张广天,因其为电影《摇啊摇,摇到外婆桥》创作的音乐而崭露头角,此后,又因曾掀起一阵时代潮流的戏剧作品《切-格瓦拉》而被赋予一种“革命的、激进的、偏执的,还有些作秀”的公众形象,在文艺领域令人格外关注又使人强烈争议地活跃着。本月,他将推出一本自传体作品《我的无产阶级生活》。这本书的名字符合人们对他的一贯评价:“革命性的”。但是他说,其实这本书是为把自己的另一面——“革命的反面”呈现出来,他是如此热爱平庸的生活。
张广天我的职业就是作秀
写这本书是要给你看
“革命的反面”的张广天
记者(以下简称记):出版这本自传体作品是出于什么样的想法?
张广天(以下简称张):其实最初是一位出版人约我写这样一本书的。当时我觉得莫名其妙,30多岁的人写什么传记。

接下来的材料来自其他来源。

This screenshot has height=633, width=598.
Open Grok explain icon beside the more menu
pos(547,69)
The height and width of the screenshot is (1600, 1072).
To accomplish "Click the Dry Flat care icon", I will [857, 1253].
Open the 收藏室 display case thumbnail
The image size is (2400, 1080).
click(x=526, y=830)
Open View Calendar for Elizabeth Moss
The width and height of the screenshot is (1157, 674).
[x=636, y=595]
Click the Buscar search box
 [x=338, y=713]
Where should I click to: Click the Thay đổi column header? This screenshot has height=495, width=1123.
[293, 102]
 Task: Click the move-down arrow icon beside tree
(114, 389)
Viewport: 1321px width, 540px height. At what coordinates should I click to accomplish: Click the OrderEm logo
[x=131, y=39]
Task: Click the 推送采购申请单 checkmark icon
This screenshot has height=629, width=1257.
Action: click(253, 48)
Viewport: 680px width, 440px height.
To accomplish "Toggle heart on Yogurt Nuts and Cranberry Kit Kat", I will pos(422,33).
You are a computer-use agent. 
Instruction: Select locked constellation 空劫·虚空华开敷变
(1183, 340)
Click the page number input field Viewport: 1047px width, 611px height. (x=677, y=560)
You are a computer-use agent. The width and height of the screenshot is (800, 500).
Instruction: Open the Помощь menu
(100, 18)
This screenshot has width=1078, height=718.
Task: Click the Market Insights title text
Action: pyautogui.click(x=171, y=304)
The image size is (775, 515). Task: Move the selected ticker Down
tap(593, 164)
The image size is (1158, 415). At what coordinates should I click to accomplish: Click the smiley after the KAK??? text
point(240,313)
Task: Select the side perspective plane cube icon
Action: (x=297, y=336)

但是后来,我一想,还是有点用的。一个朋友劝我说,我不应该只给人家一个单面人形象,不能让支持我、或者反对我的人总把我看成一个模式,这样大家思考起来,就容易简单地把我定位在新左派啊、革命戏剧啊、激进主义等状态。但是,这些事情舞台上讲不清楚,因为舞台是小众的,小剧场不过两三百观众,大剧场一千观众,我演多少场才能讲清楚啊。书的传播却很广泛,所以,我要主动地写,用这本书给大家一个全面的张广天,一个“革命的反面”的张广天。
另一个写作的原因,也是对自己前一阶段艺术工作的思考和回忆,通过对事情的梳理,搞清楚我没有整明白的一些问题。
记:但是《我的无产阶级生活》这样的书名,还是让人觉得符合你一贯的“革命性”的定位,这难道不与你写作的初衷相违吗?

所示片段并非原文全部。